The petitioner's reliance upon our summary per curiam reversal of a judgment for the shipowner in Mascuilli v. United States, 387 U.S. 237, 87 S.Ct. 1705, 18 L.Ed.2d 743, is misplaced. There a longshoreman had been killed during a loading operation aboard a Government vessel when, under the strain of the opposing pull of two winches, a heavy shackle parted, recoiled, and struck him. The petition for certiorari posed three questions: (1) Did a prior unseaworthy condition come into play by the tightline condition? (2) Did the negligent handling of proper equipment by the longshoremen create a dangerous condition rendering the vessel unseaworthy? (3) Was the vessel unseaworthy because the longshoremen were not 'equal in disposition and seamanship to the ordinary men in the calling,' as was found in Boudoin v. Lykes Bros. S.S. Co., 348 U.S. 336, 75 S.Ct. 382?
Our per curiam reversal cited two cases: Mahnich v. Southern S.S. Co., 321 U.S. 96, 64 S.Ct. 455, and Crumady v. The J. H. Fisser, 358 U.S. 423, 79 S.Ct. 445. Mahnich involved a defective rope, Crumady a defective winch. It seems evident, therefore, that it was the first question posed by the petition for certiorari to which the Court gave an affirmative answer.
The Second Circuit adopted the view that while one act of operational negligence would not make a vessel unseaworthy, unseaworthiness did result if the negligent act was incident to a continuous course of operation as where a wrong hatch cover was used, Grillea v. United States, 232 F.2d 919, but not by an isolated act as where a boom was carrying a dangerous stress due to a negligent act. Puddu v.
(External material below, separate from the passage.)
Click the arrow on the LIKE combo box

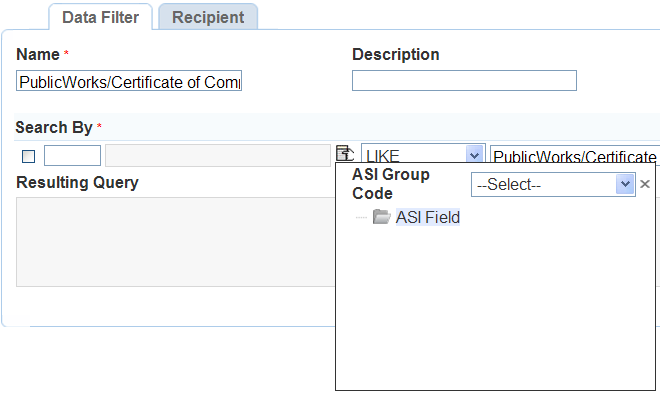[x=474, y=155]
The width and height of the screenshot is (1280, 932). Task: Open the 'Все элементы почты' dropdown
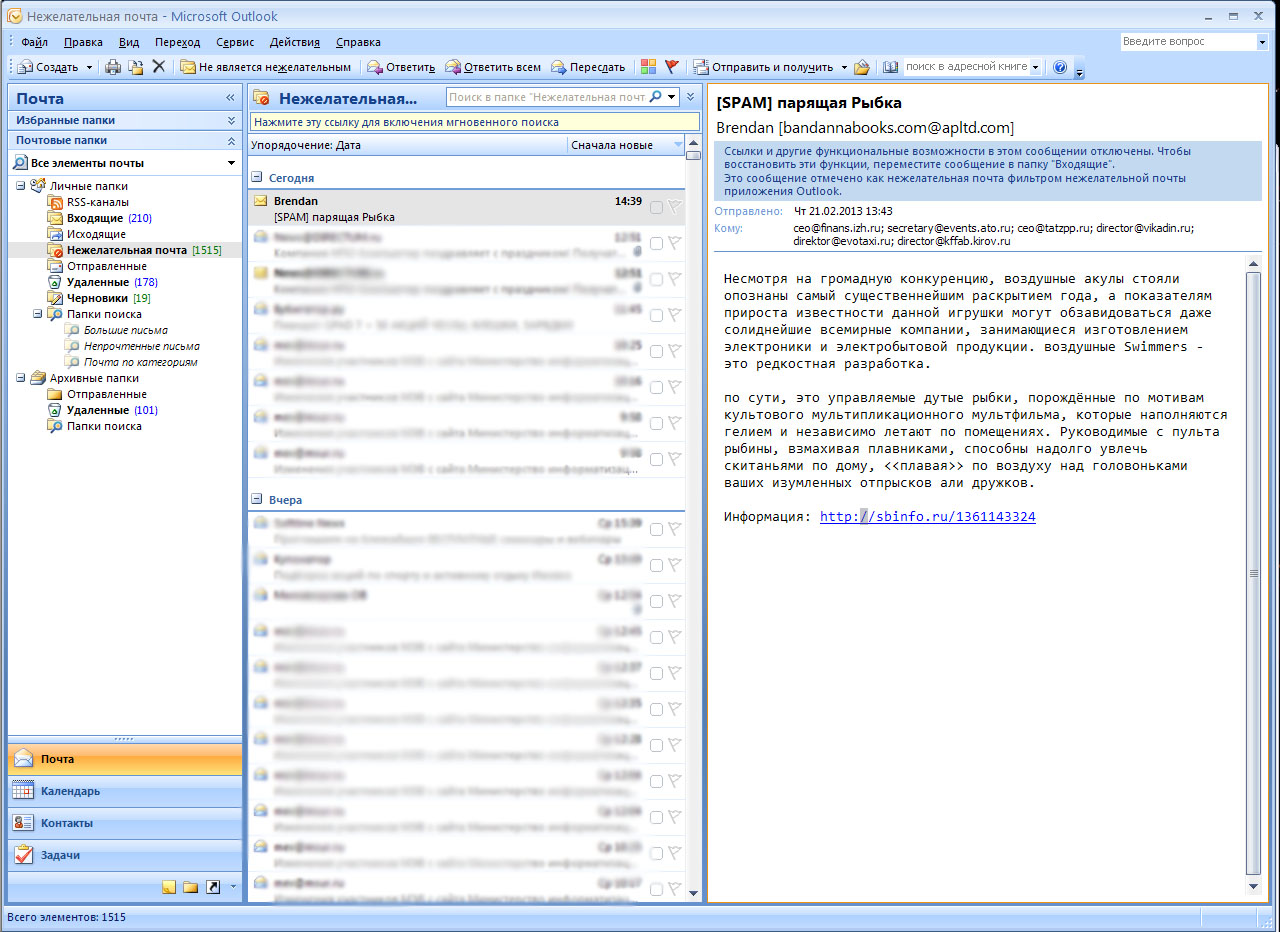pyautogui.click(x=231, y=163)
Royal Netherlands S.S. Co., 303 F.2d 752. The difference in the two cases was stated as follows:
'A ship is not unseaworthy because it has glass in a window which might be broken. The injuries of a seaman who negligently breaks such a glass are not the result of unseaworthiness, nor are the injuries of a seaman who is cut by the falling glass. But injury incurred in stepping on the broken glass does result from unseaworthiness.' Id., at 757.
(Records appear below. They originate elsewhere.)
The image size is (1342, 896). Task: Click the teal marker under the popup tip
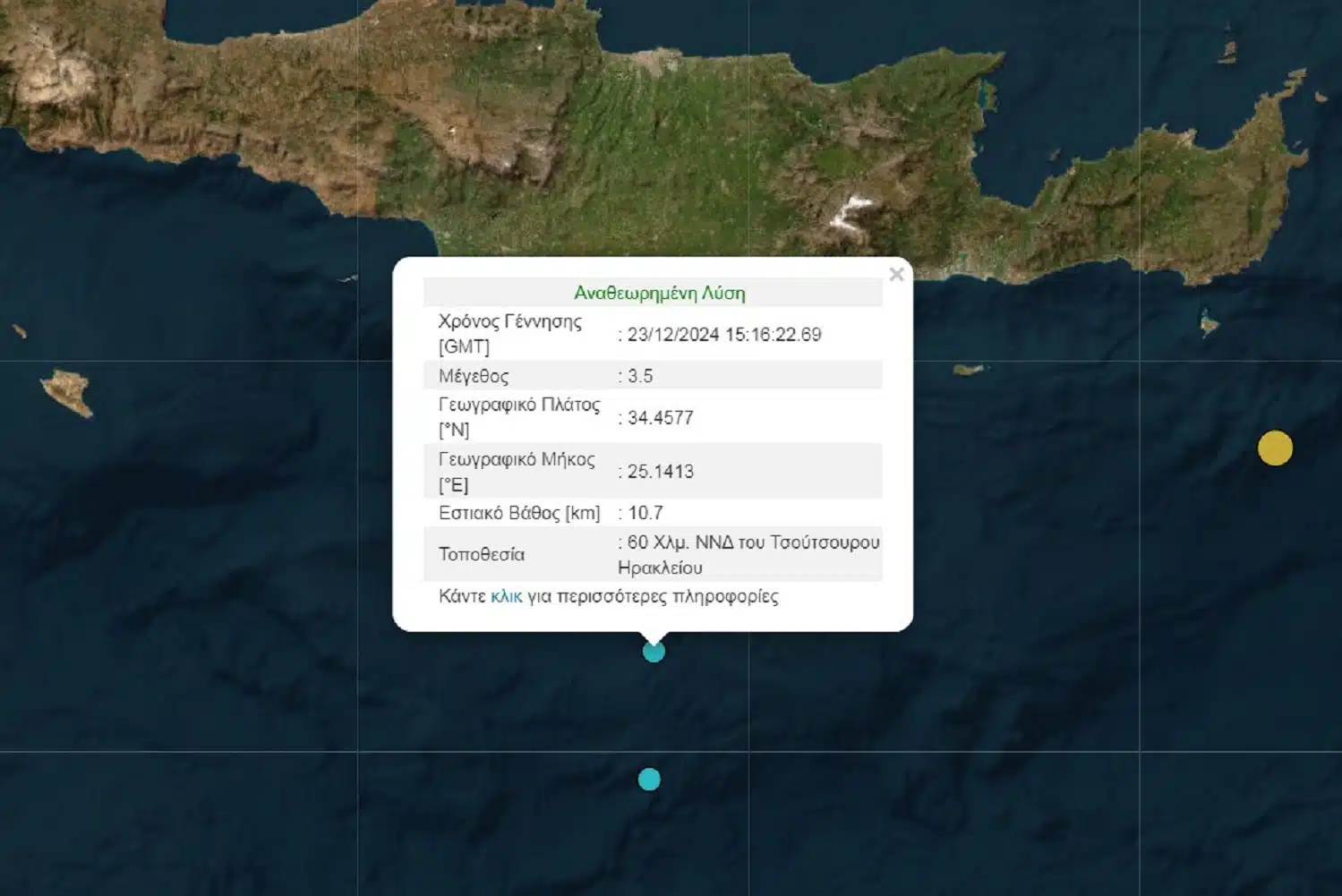pyautogui.click(x=654, y=652)
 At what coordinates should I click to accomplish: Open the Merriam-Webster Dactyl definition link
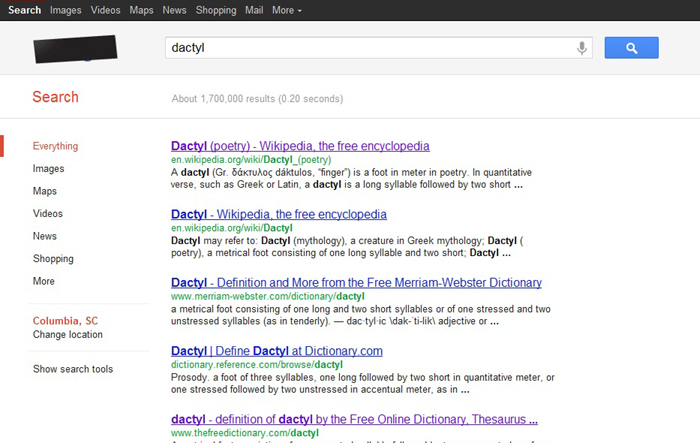click(x=356, y=283)
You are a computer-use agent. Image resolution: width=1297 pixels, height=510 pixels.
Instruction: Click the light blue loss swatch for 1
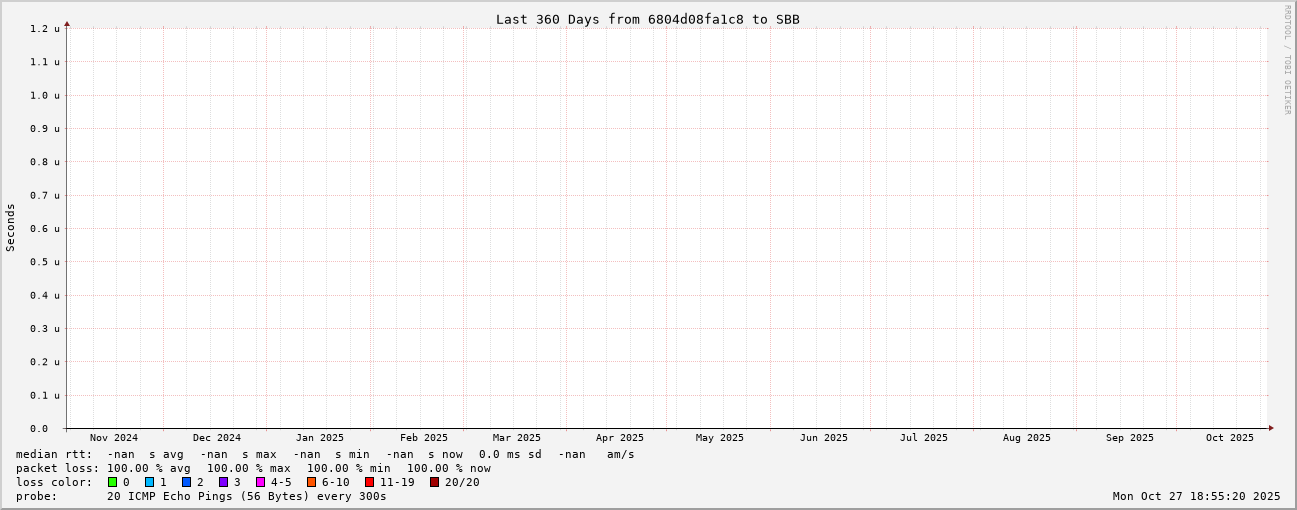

The Second Circuit, however, refused to follow Grillea after our Mascuilli decision. Candiano v. Moore-McCormack Lines, 382 F.2d 961; Alexander v. Bethlehem Steel Corp., 382 F.2d 963; Cleary v. United States Lines Co., 411 F.2d 1009; Tarabocchia v. Zim Israel Navigation Co., 417 F.2d 476. The Fourth Circuit followed suit. Venable v. A/S Det Forenede Dampskibsselskab, 399 F.2d 347; Lundy v. Isthmian Lines, 423 F.2d 913.
Only the Fifth Circuit in the instant case and in Grigsby v. Coastal Marine Service, 412 F.2d 1011, and the Ninth in Tim v. American President Lines, 409 F.2d 385, stood against the rule of Mascuilli.